I’ve expressed my strong opposition to auto industry and other bailouts in other posts. Part of me dared to hope that the worst of these was over. But with the announcement of this morning’s “rescue package” for the Big Three, I simply must add a few more thoughts.
First off, among the more disingenuous rationalizations for the auto industry bailout is the notion that consumers will not purchase a vehicle from a bankrupt company.
[Bush] said that bankruptcy was not a workable alternative. “Chapter 11 is unlikely to work for the American automakers at this time,” Mr. Bush said, noting that consumers would be unlikely to purchase cars from a bankrupt manufacturer.
I contend that when Chapter 11 is explained properly to consumers, they will be willing to purchase from a company which is reorganizing itself under its provisions. Perhaps two brief anecdotes from my own experience will illustrate this:
1) United Airlines filed for Chapter 11 bankruptcy protection in December of 2001, and didn’t emerge until February of 2006. Over the course of that period, I logged many thousands of miles (and spent thousands of dollars) on United Airlines…and many other passengers logged and spent much more. While it is true that a plane ticket costs significantly less than a car, for a business traveler the stakes can be very high: if an airline is liquidated on the eve of a critical trip, it may be impossible to arrange alternative transportation at the last minute. An entire, long-planned and potentially profitable trip can thus be wiped out. And for business or leisure travelers, if an airline liquidates in the middle of a trip, the traveler will be stuck at the destination (or perhaps even in a connecting city) without a ticket home. These facts were on my mind every time I bought a ticket on UAL, but I had confidence that the airline was simply reorganizing itself so it could emerge on its feet again.

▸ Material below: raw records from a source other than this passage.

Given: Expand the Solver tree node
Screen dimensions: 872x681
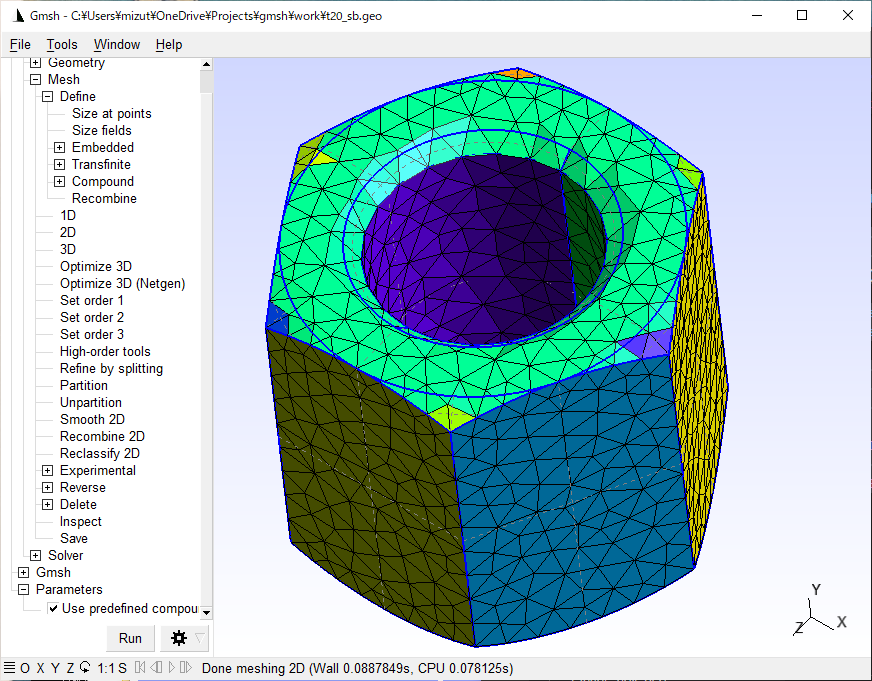Looking at the screenshot, I should [x=33, y=555].
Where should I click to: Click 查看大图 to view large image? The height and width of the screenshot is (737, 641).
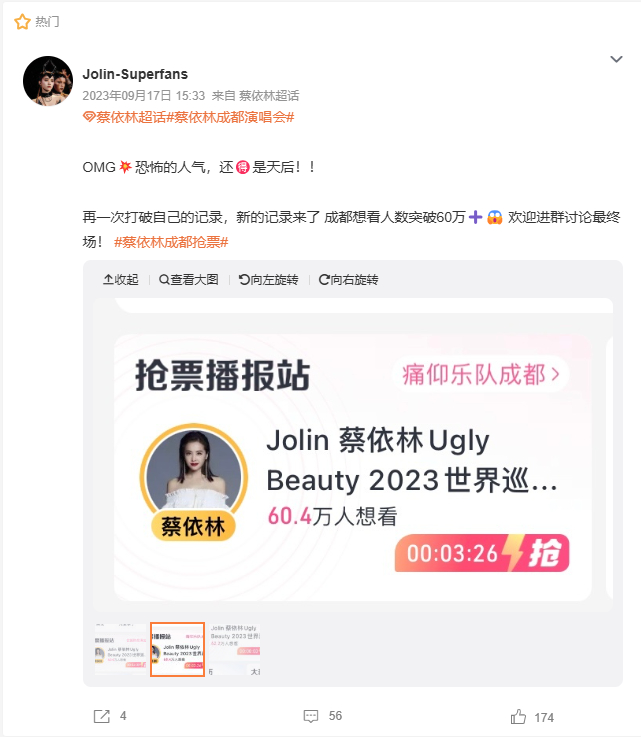(x=188, y=280)
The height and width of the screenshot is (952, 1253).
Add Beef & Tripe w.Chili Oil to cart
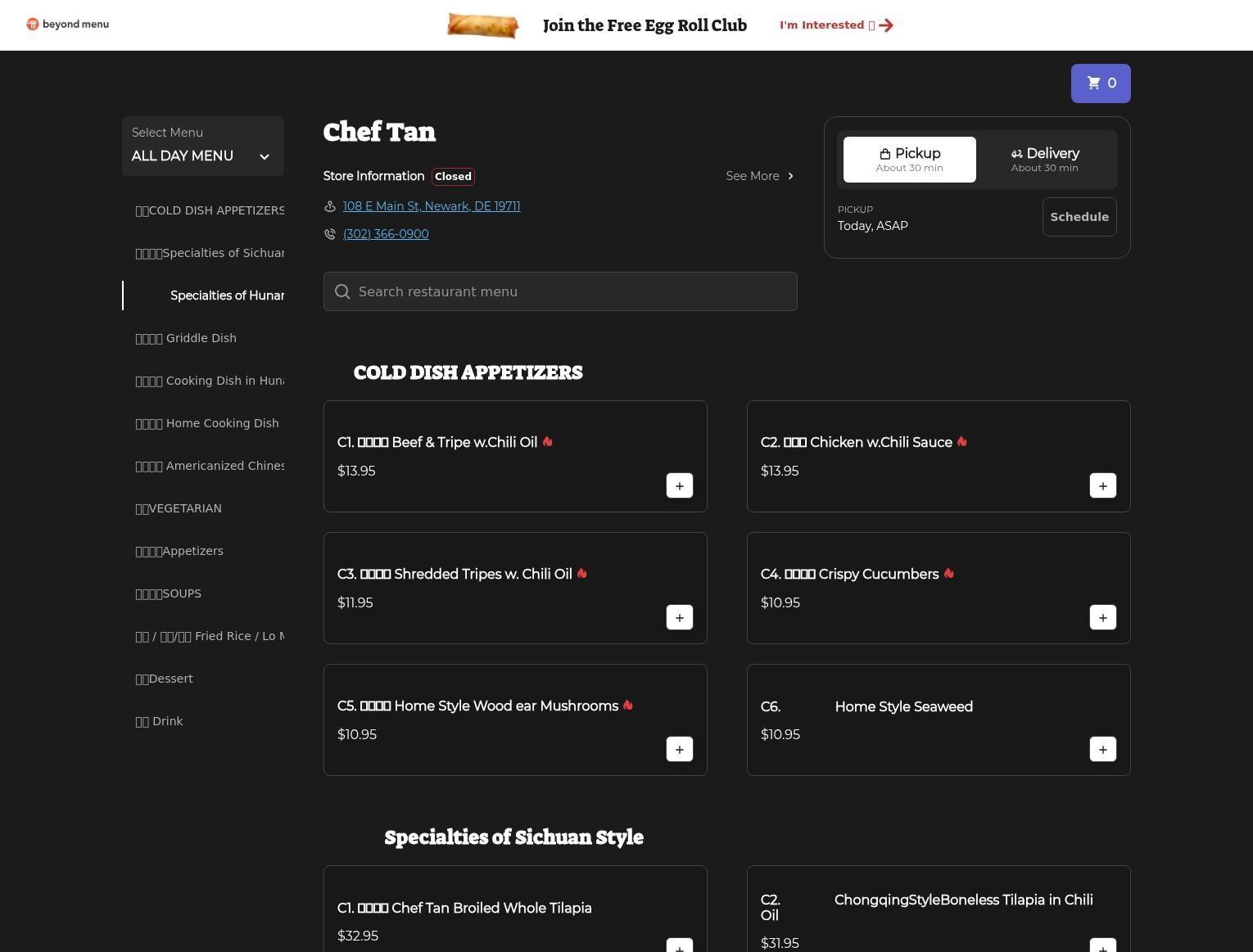pyautogui.click(x=679, y=485)
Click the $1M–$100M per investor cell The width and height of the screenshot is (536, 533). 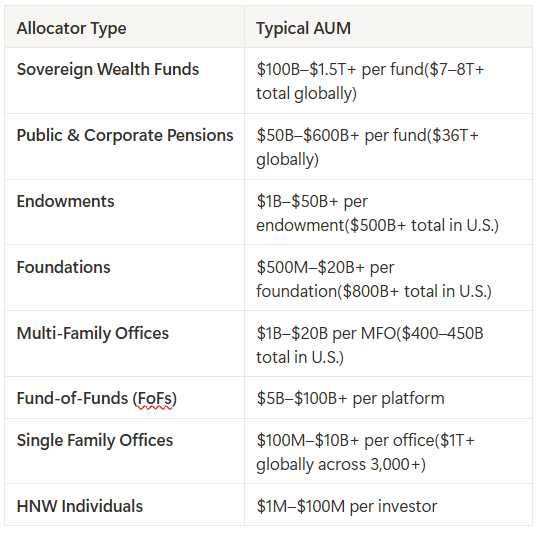point(388,505)
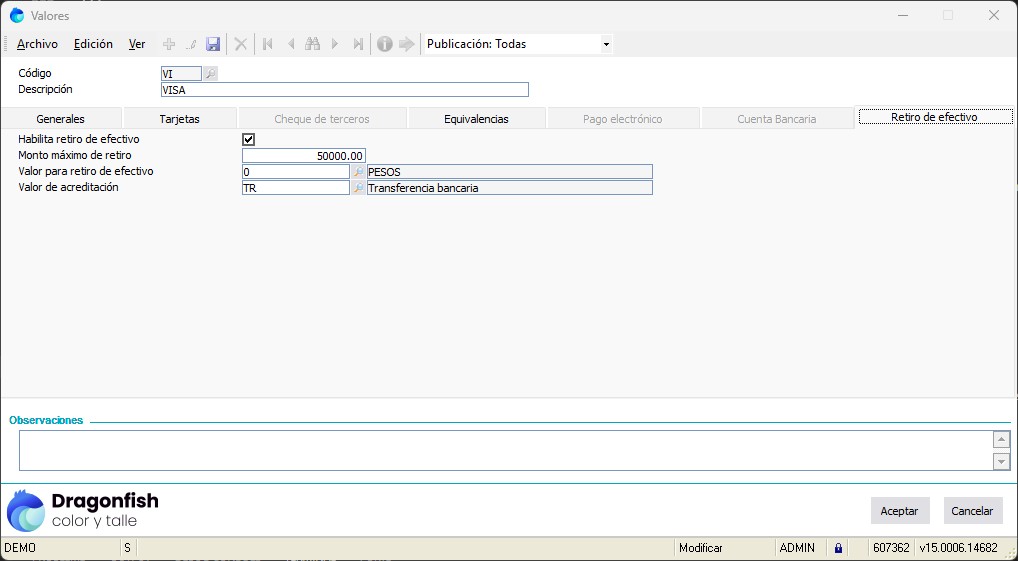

2) Even if an automotive company liquidates, a vast network of aftermarket repair shops and parts suppliers will remain to service the company’s vehicles. I have an extreme example of this in my own experience: For the last eight years, I have been the happy owner of a vehicle make which has not even been imported into the USA since 1983, and which has not had a single dealership in this country for 25 years. And despite the puzzled looks from auto parts store employees when you ask for parts for a “Fiat,” once they start looking they can nearly always find what you need (or special order it). And if you want to bypass the local shops, there are online retailers who stock literally every single part of the car from bumper to bumper. When asked, nearly any foreign car repair shop will work on a Fiat. When I blew half of the motor a few years ago, it didn’t take long to locate a new short block — and arrange for a shop in Urbana (IL) to put the whole thing together. She’s run like a dream ever since.
Of course, my 1975 Fiat was many years out of warranty when I acquired it in 2000. For someone contemplating a new car purchase, warranty issues would loom larger; if I bought a new Chevy truck tomorrow, and GM liquidated next month, what would happen if my transmission failed before the warranty expired? This could be among the first issues addressed under a well-structured bankruptcy, with funds set aside and an independent entity established to cover such claims.
While there are many reasons Fiat withdrew from the US market, government regulations had a lot to do with it. Put simply, it got too difficult (and expensive) for Fiat to keep up with increasingly strict American safety, fuel economy, and environmental regulations. Anyone who has visited Italy knows how incredibly “basic” even modern Fiats are. Mine is laughably unsafe: no shoulder belts, no airbags, no roll bar, no crumple zones. The only safety features it has are lap belts (but only in the front — the back seat has no belts at all) and padded sun visors. But you know what? I don’t care. I love the car, and drive it every chance I get, anyhow. (Mrs Yeoman Farmer, by contrast, does care…and will not allow any of the children to ride with me.) And 20 MPG is plenty good gas mileage for my purposes.
Which raises an important question: Are the American automakers in trouble now for some of the same reasons Fiat was in 1983? Has the cost of compliance with federal regulations driven the price of the product beyond what consumers are willing to pay? While I can understand the need for some emissions mandates, crash safety requirements are a separate issue. Why not lift the mandates, and let the manufacturers differentiate themselves based on safety features? Let Volvo capture a larger market share of those who value crash safety most highly, and are willing to pay extra for it. While there are probably very few Americans crazy (or daring) enough to buy a car with as little crash safety as my 1975 Fiat Spyder has, I bet there are many who would be interested in a lower-cost “basic” vehicle that has less crash safety than currently mandated. As I understand it, the Big Three have no trouble selling such vehicles in overseas markets. Why not give Americans a chance to vote with their wallets and buy “Fiat-like” automobiles themselves?
I’d argue that the most effective auto industry bailout would consist of suspending all safety and fuel economy regulations for the next two years, and letting the auto companies build the vehicles that American consumers can afford and want to purchase.
But hey. Nobody in Washington listens to me. That’s why I think we’re far more likely to see something resembling this in 2012 than anything resembling a Fiat.
Now I’m going to go listen to Red Barchetta and dream about the day when we have Michigan roads clear enough to take my Spyder out on again.